En el PRO todavía no aprendieron el ABC del federalismo, y es difícil imaginar cómo sus futuros gobernadores e intendentes podrían coordinarse sin una referencia presupuestaria común.

El núcleo electoral del peronismo reside en el conurbano y en las provincias del norte. El del radicalismo, en los municipios medianos y chicos del interior.

El núcleo electoral del PRO está distribuido por la franja central del país, pero su dirigencia se apelotona en la Ciudad de Buenos Aires.

Los PROteños la mandaron a Vidal a la Provincia. Después se la llevaron de vuelta. Entonces lo mandaron a Santilli. A cambio se llevaron a Jorge Macri.

Resistentes, los veinte intendentes bonaerenses del PRO crearon el Grupo Dorrego para fortalecer la identidad provincial. Hoy, algunos de ellos son candidatos porteños y otros asesoran a los porteños que se presentan en la Provincia.

Para el PRO, la General Paz es una puerta giratoria –y gira alrededor del Obelisco. Por eso aceptan esta regla de oro del sistema político argentino: los candidatos a gobernador bonaerense se eligen en la Capital. Y los de Córdoba, querrían ellos, también.

Por esa razón, mantener el gobierno de la CABA es crucial para la supervivencia partidaria. Peronistas y radicales aprendieron a funcionar como confederaciones de partidos provinciales. El presidente del PJ es Alberto Fernández y Matheu 130 está siempre vacío. En la convención, los radicales discuten pero no disciplinan. En el PRO todavía no aprendieron el ABC del federalismo, y es difícil imaginar cómo sus futuros gobernadores e intendentes podrían coordinarse sin una referencia presupuestaria común.

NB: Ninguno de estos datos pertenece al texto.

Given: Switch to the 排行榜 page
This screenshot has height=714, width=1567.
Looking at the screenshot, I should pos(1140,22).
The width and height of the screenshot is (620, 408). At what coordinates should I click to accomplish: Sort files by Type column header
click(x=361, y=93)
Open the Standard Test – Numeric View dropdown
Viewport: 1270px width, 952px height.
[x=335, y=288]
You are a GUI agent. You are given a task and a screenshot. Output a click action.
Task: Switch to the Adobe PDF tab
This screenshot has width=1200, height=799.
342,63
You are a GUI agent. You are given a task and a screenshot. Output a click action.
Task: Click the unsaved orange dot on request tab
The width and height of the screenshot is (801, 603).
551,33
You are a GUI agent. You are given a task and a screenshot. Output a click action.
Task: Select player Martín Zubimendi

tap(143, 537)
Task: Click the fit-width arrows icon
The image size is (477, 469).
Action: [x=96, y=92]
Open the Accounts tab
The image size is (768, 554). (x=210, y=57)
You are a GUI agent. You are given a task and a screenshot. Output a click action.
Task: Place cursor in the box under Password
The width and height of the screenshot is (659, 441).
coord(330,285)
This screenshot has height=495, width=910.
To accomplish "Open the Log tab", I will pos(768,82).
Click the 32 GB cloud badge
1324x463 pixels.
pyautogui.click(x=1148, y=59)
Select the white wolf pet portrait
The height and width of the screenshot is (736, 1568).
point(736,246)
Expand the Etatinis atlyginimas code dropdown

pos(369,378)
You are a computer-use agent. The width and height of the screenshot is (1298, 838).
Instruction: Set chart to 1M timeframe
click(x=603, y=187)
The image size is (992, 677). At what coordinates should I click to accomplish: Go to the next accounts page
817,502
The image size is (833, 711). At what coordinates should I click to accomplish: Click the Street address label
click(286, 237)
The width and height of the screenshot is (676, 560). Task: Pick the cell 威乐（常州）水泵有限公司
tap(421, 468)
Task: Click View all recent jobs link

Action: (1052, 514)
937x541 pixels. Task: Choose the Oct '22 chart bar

Y cuando la billetera se achica, el látigo se acorta.

El PRO surgió en la política argentina como rara mezcla de novedad, simpleza y excepcionalidad. Como un partido que le traía hambre y orden a una oposición dispersa. Hambre de poder en vez de letanías testimoniales; orden como estudio metódico de la opinión pública y planificación profesional de la campaña electoral. El hambre se lo contagió a sus socios, que hoy aparecen dispuestos a cualquier cosa para volver al poder; el orden, en cambio, lo perdió en el camino.

 

* Andrés Malamud y Miguel De Luca son politólogos.